> Exercise description
Quote the forum thread below about the C programming quiz in full, word for word.

> Extract
C Programming Quiz #2

Discussion in 'Programming/Scripts' started by neothelord, May 3, 2007.

  1. neothelord

    neothelord New Member

  2. nixen

    nixen New Member

    sorry my bad english but i can't belive that i'm studying c++ language for over 2 year at school and i nerver see code like this :
    void main()
    {
    char *s[]={ "miller","miller","filler","filler"};
    char **p;
    p=s;
    printf("%s ",++*p);
    printf("%s ",*p++);
    printf("%s ",++*p);
    }

    can you explain me how it works? thanks :(
     
  3. neothelord

    neothelord New Member

    here s is an array of 4 character pointers. so when you refer an array by base name, it decays to a pointer to the first element . hence basename s is char **.

    so ptr is a pointer to the first element of the array. when you dereference it with a *, you get the value stored in the first element of the array, which is the pointer to the first string "miller". The prefix ++, increments this pointer by 1. since the data type is char *, the pointer is incremented to point the next byte(second char of the string "miller"). and the first printf prints "iller"

> Recorded data
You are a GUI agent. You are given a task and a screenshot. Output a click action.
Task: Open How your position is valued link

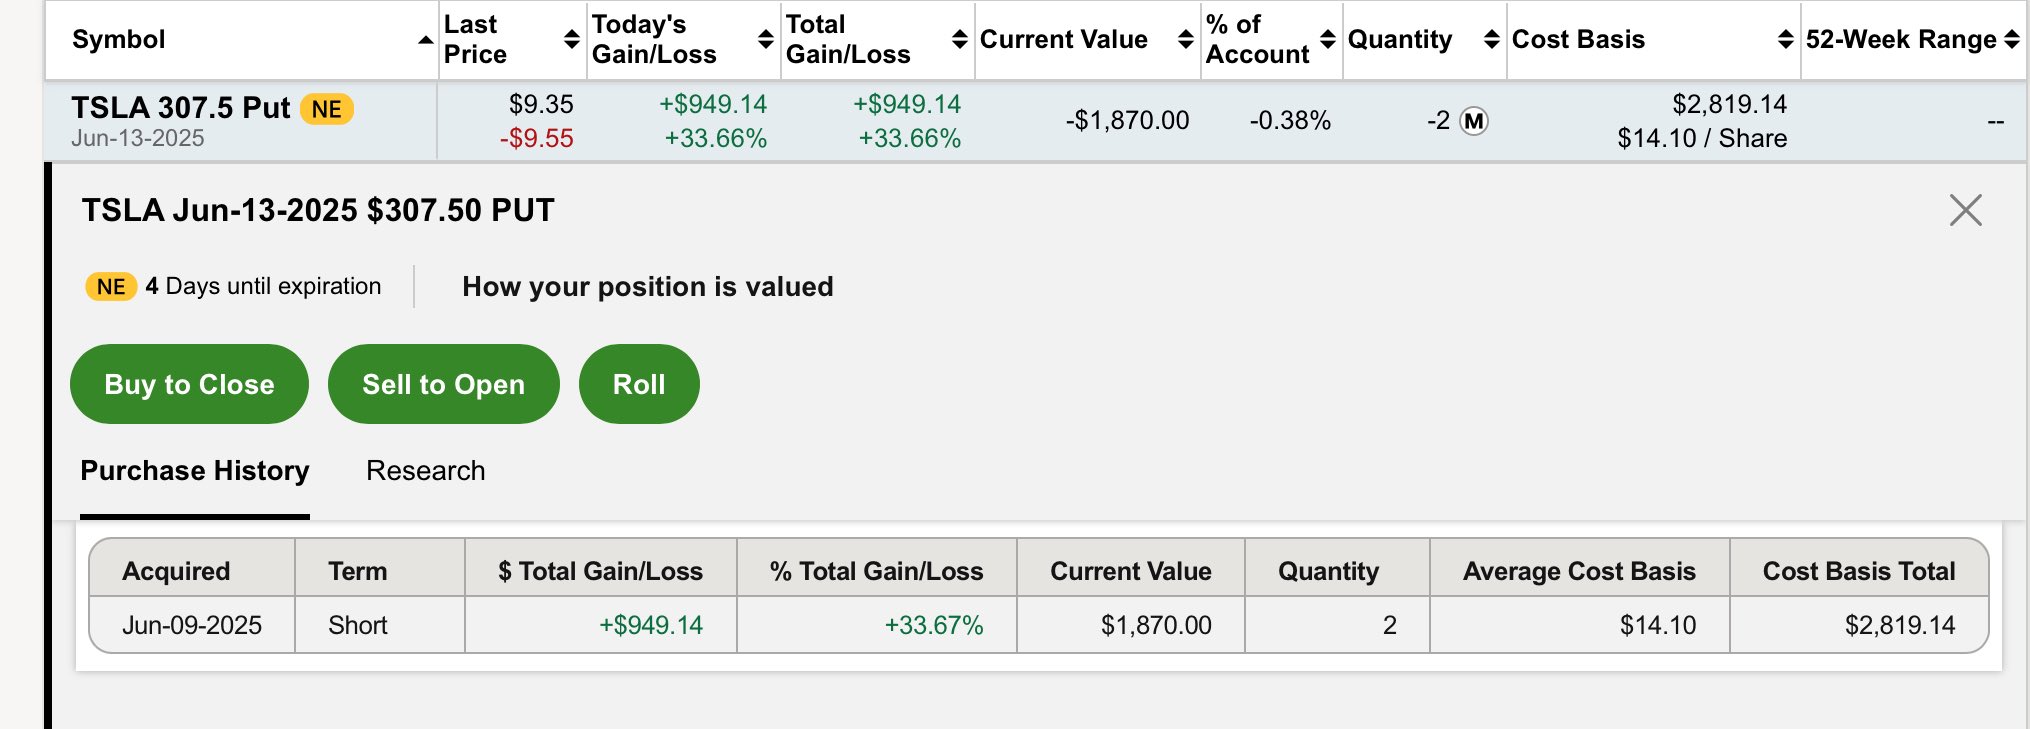pos(648,287)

> Solution below
C Programming Quiz #2

Discussion in 'Programming/Scripts' started by neothelord, May 3, 2007.

  1. neothelord

    neothelord New Member

  2. nixen

    nixen New Member

    sorry my bad english but i can't belive that i'm studying c++ language for over 2 year at school and i nerver see code like this :
    void main()
    {
    char *s[]={ "miller","miller","filler","filler"};
    char **p;
    p=s;
    printf("%s ",++*p);
    printf("%s ",*p++);
    printf("%s ",++*p);
    }

    can you explain me how it works? thanks :(
     
  3. neothelord

    neothelord New Member

    here s is an array of 4 character pointers. so when you refer an array by base name, it decays to a pointer to the first element . hence basename s is char **.

    so ptr is a pointer to the first element of the array. when you dereference it with a *, you get the value stored in the first element of the array, which is the pointer to the first string "miller". The prefix ++, increments this pointer by 1. since the data type is char *, the pointer is incremented to point the next byte(second char of the string "miller"). and the first printf prints "iller"